**Requirement:** A complete response lists each line of the data below that includes the word "Send".
--- Input data ---
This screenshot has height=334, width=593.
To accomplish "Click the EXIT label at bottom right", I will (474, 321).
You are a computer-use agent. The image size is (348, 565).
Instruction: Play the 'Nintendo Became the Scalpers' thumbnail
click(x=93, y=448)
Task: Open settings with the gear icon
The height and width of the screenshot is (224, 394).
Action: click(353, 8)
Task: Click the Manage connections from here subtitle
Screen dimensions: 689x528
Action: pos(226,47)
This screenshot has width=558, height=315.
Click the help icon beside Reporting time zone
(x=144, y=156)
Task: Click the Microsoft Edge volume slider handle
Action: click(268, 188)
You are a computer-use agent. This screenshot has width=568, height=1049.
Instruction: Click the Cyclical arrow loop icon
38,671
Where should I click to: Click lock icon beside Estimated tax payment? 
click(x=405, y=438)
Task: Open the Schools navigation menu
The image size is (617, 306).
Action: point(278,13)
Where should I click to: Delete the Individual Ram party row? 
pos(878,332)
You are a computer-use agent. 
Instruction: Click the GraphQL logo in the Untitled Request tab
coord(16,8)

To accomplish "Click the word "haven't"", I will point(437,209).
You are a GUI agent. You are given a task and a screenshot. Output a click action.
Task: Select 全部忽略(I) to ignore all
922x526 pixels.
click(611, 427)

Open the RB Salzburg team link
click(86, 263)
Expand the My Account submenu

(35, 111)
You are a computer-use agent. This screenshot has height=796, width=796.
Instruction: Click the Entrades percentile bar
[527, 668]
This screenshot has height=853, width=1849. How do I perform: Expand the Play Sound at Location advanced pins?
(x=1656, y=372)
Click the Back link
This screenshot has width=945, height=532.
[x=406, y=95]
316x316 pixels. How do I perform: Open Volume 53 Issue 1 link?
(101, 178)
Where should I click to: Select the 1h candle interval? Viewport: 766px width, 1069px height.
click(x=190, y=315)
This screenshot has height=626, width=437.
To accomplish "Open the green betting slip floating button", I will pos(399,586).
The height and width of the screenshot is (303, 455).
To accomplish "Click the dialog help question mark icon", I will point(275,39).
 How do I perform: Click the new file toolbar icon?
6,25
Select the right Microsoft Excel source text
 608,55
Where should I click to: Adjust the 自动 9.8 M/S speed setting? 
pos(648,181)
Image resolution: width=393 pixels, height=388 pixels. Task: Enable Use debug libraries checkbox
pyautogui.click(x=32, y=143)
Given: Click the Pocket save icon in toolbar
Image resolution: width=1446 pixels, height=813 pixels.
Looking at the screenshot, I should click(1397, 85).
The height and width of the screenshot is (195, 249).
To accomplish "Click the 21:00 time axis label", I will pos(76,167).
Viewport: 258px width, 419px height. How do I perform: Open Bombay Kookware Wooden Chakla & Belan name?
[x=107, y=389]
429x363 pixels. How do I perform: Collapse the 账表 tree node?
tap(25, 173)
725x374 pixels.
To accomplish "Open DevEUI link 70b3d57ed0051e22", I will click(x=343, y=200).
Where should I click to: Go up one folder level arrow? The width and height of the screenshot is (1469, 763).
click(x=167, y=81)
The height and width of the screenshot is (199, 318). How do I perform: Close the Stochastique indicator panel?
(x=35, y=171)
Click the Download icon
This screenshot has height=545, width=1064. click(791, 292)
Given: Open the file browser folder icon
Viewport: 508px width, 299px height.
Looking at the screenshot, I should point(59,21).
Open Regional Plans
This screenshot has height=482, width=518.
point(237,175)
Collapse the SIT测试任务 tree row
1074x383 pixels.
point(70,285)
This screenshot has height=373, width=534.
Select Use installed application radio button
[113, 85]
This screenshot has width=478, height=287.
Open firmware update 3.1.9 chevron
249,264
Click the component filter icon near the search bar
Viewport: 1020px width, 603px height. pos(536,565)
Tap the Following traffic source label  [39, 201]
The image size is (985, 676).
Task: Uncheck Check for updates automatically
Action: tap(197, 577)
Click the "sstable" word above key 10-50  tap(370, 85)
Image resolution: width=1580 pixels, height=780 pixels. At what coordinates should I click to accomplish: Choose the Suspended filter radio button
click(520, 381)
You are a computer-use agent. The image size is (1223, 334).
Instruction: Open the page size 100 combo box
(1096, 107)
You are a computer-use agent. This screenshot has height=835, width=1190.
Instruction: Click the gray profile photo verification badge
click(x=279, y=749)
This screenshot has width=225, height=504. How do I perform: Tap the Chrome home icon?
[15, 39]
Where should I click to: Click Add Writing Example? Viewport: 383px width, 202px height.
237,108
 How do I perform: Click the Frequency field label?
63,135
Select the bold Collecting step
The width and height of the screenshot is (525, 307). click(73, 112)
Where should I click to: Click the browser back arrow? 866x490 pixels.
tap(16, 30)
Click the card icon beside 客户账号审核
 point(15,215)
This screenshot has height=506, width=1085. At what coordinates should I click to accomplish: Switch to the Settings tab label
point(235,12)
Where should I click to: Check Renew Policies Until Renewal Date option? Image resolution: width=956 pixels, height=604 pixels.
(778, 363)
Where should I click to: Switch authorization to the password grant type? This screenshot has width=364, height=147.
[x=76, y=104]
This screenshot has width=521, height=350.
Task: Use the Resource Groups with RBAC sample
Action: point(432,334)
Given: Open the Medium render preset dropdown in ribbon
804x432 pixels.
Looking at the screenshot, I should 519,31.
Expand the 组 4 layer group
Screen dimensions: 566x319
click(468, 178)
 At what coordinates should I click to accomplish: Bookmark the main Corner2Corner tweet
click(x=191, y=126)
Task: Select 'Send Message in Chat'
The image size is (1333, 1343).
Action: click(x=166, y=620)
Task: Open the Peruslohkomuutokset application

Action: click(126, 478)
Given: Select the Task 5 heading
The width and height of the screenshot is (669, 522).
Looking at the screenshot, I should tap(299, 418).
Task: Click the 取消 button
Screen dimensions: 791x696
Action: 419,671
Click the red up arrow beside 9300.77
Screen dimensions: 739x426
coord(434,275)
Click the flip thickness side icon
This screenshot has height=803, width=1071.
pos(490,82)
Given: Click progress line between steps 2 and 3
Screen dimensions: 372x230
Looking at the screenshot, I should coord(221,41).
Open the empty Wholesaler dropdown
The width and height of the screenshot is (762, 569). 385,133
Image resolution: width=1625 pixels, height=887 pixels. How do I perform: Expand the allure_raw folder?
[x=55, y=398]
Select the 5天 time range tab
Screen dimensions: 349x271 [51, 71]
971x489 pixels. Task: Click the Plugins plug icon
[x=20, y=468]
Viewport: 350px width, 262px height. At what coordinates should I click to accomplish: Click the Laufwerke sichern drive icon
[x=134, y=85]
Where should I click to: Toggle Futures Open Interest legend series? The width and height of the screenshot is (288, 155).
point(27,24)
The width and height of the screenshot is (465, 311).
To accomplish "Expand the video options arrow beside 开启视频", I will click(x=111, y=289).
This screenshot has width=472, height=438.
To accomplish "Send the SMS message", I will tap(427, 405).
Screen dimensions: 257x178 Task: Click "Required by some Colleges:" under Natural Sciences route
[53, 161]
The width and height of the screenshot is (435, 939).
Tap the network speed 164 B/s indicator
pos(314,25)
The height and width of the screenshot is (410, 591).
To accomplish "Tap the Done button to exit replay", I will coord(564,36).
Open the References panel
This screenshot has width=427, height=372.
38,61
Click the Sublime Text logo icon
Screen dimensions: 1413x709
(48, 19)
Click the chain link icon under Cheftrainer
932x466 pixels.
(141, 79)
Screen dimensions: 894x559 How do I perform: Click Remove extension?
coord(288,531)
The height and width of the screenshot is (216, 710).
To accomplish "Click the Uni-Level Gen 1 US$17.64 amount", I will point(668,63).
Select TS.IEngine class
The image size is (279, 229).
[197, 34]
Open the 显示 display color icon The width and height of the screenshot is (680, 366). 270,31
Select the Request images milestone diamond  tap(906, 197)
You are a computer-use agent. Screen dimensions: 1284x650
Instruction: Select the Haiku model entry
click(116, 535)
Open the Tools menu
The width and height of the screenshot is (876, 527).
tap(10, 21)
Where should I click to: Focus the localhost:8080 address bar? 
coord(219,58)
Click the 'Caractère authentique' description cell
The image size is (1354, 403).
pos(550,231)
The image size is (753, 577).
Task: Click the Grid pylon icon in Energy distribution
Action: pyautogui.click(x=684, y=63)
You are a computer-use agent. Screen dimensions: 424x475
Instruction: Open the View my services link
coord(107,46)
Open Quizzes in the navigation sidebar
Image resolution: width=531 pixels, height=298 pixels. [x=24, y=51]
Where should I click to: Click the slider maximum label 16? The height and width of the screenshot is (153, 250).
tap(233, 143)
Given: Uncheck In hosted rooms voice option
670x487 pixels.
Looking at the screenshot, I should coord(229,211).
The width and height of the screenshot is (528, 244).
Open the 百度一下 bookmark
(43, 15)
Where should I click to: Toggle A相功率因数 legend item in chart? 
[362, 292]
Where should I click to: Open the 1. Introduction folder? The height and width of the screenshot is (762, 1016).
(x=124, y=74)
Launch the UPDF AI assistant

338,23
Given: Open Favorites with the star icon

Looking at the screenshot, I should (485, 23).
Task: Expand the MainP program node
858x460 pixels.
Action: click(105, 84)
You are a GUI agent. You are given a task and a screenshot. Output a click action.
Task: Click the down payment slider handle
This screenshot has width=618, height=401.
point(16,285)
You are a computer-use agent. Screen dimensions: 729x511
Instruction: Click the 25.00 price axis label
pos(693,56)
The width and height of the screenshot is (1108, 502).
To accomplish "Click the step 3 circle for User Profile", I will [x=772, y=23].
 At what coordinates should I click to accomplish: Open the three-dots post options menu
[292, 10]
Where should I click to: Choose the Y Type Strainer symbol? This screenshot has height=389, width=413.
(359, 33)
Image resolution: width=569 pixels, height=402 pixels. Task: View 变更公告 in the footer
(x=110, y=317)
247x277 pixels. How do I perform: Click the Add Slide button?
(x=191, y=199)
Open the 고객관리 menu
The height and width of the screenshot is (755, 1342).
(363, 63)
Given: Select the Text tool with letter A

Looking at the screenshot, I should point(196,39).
---
**The answer:**
Task: Select 'Send Message in Chat'
To accomplish "Send the SMS message", I will tap(427, 405).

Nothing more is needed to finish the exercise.